BRIAN KILMEADE (CO-HOST): So everybody wants this war to end, but as Gen. [James] Mattis told us on this couch, or downstairs, they get a vote. The enemy gets a vote, too, and they weren't going to stop. We still have troops in Korea and we still have an opportunity to keep peace in there by our presence. The same thing with Afghanistan. We're not fighting every day. Our presence allows us to stop buildings from falling in Manhattan and the Pentagon.
AINSLEY EARHARDT (CO-HOST): We assured the president of Iran -- I mean of Afghanistan that we would not leave, we would not abandon ship. We have 14,000 troops there right now, the president wants to bring home, or is talking about possibly bringing home, 5,000 troops.
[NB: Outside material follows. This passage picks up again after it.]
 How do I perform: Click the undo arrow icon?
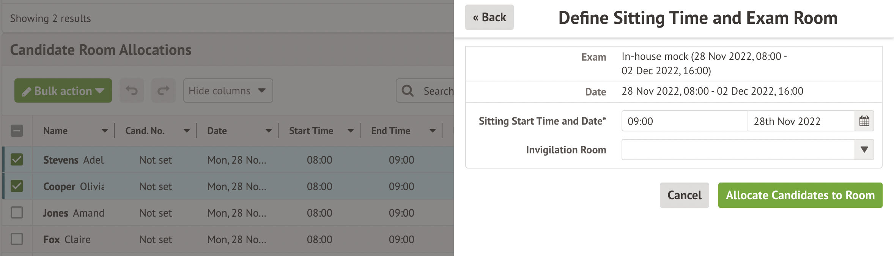pyautogui.click(x=132, y=91)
STEVE DOOCY (CO-HOST): Bringing it down to like 8,600, something like that. We get it. The president made a campaign promise: He would get us out of Afghanistan. But, when you look at the political peril for the president, it would be much worse for the United States to pull out, and then for the government of Afghanistan to fall, and for them to recreate a sanctuary there. And then whatever goodwill he has built up with the American public over what he did to ISIS in Syria, that would just be negated. It would just disappear.
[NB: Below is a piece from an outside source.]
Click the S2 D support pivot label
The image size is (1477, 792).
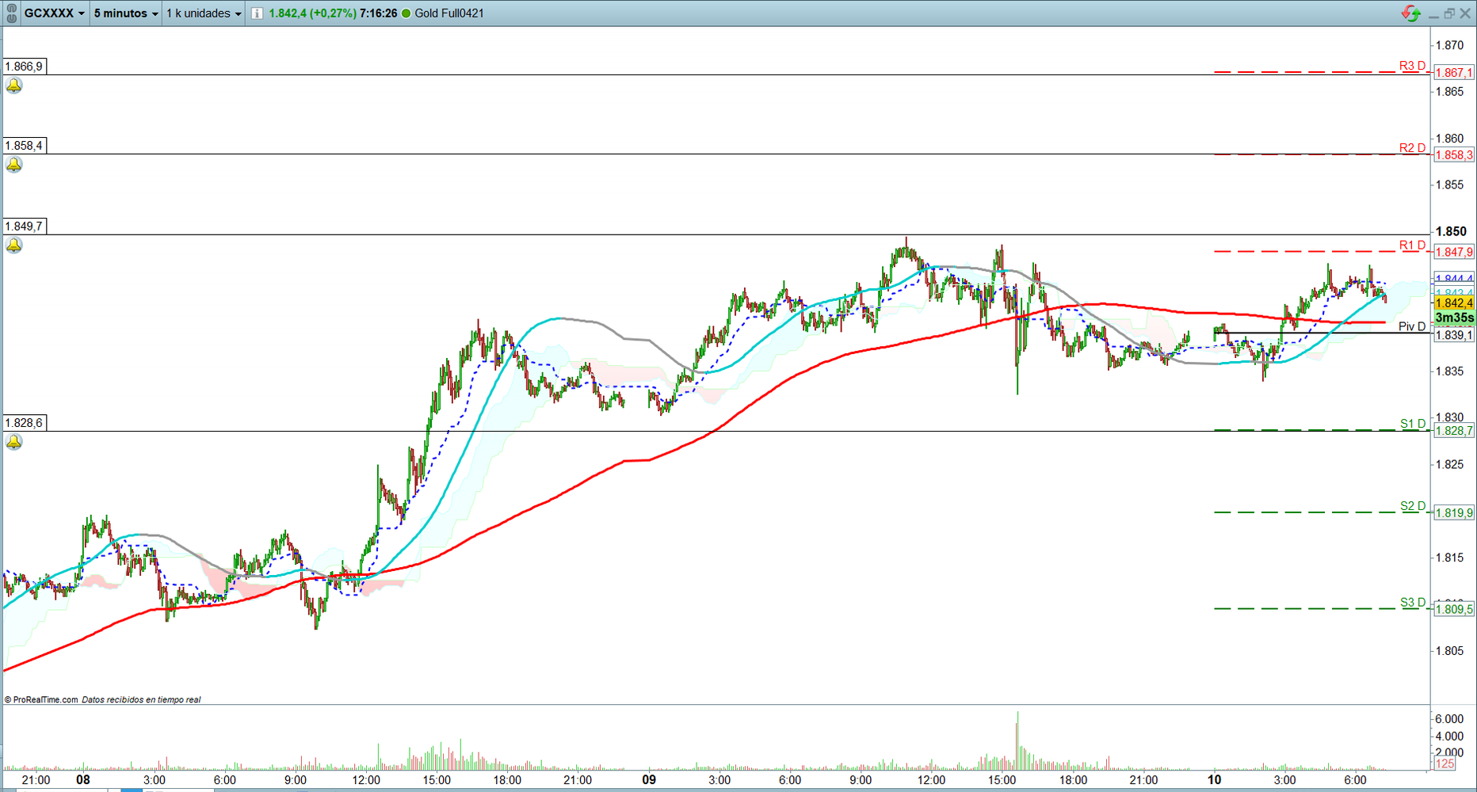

EARHARDT: It's tough. It's tricky because --
KILMEADE: Perfectly said.
EARHARDT: -- yes, you want to bring our troops home because they're moms, they're dads. They have family here. If it's not necessary, bring them home. But you're right. All that work, all of that work, to fix the terrorism problem over there and then to abandon ship, and then the terrorism problem continue, would be a disaster.